++++ Source material

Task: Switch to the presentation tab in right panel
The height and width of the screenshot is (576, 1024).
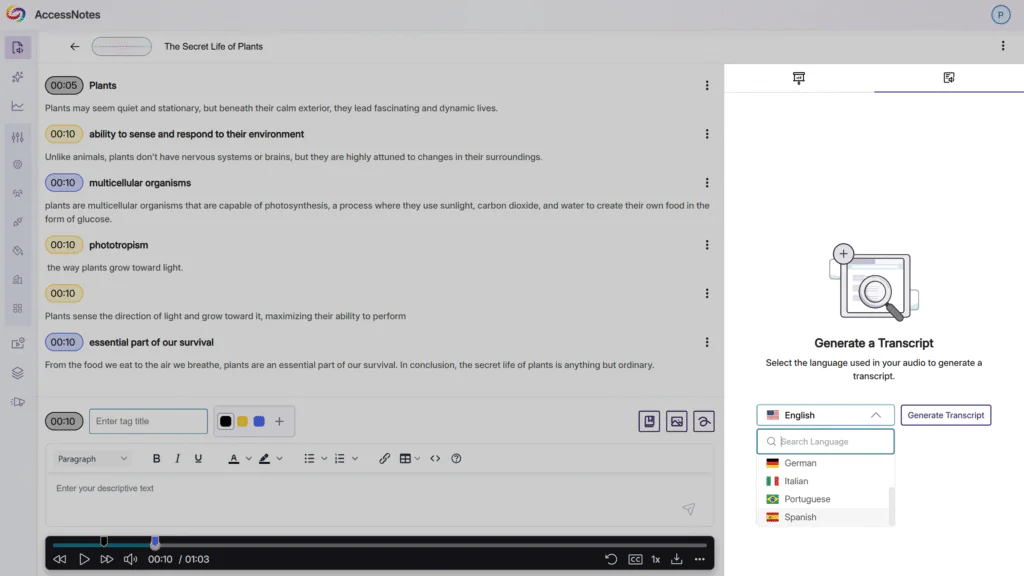Action: pyautogui.click(x=799, y=78)
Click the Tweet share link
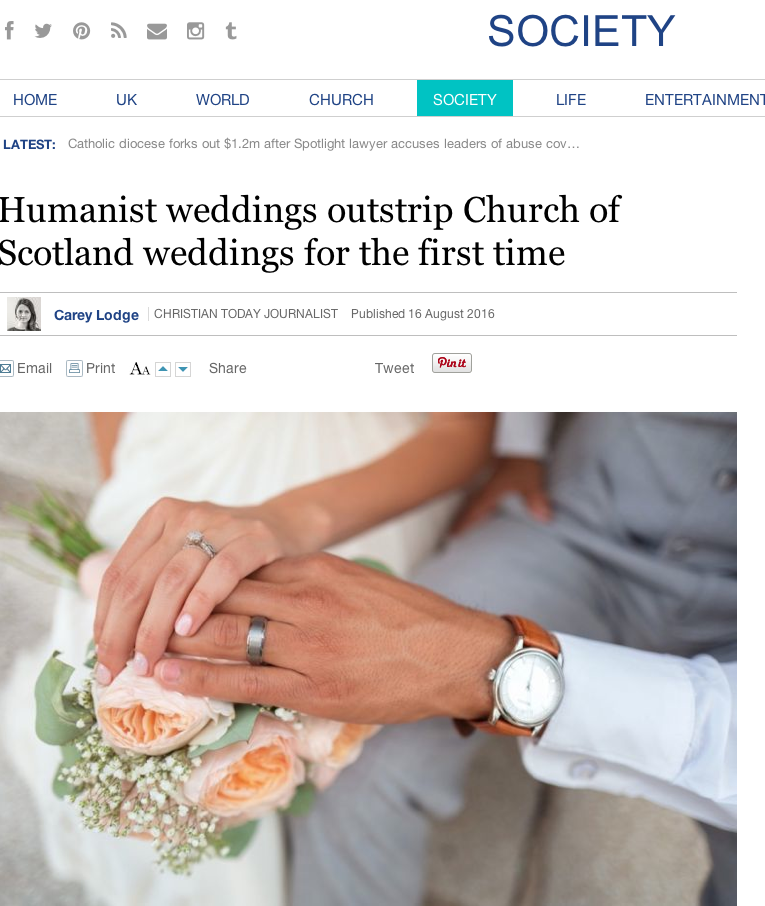765x906 pixels. click(x=395, y=368)
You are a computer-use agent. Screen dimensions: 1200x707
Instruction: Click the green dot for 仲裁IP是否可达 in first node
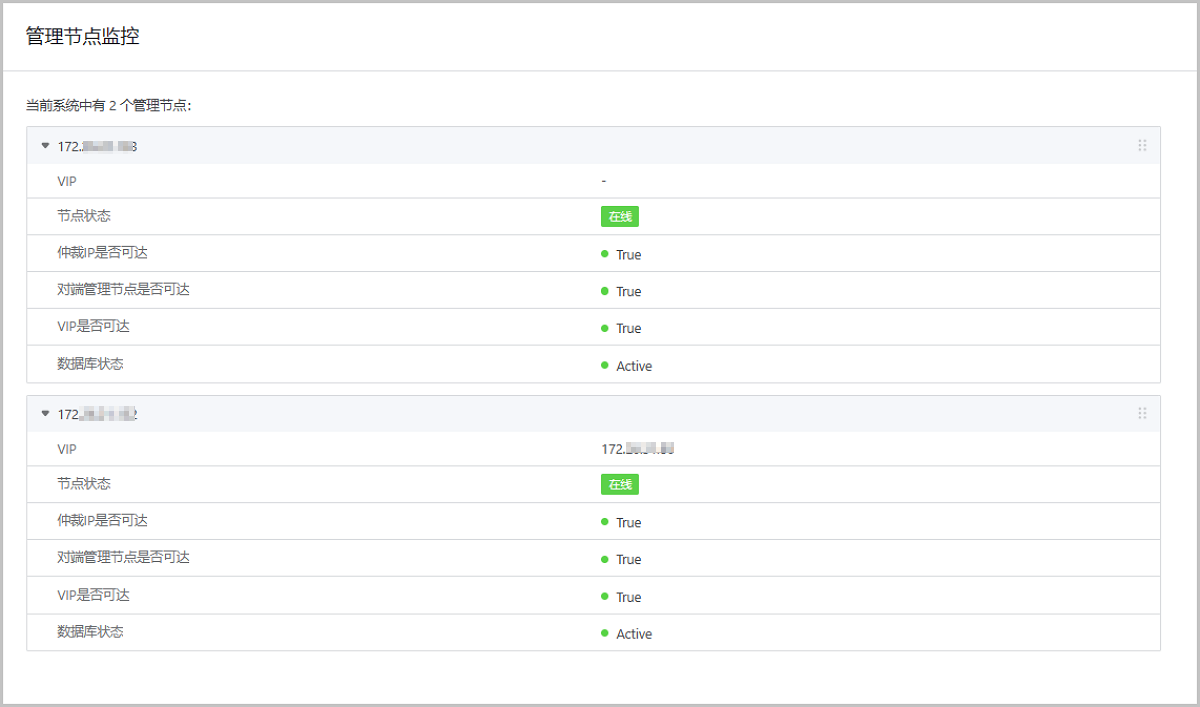click(605, 254)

++++++++

Work required:
Reproduce the lines from the one holding "Instruction: Click the" through the end of the entries above exactly, keeping both ends and dropping every picture.

Reply:
Instruction: Click the green dot for 仲裁IP是否可达 in first node
click(605, 254)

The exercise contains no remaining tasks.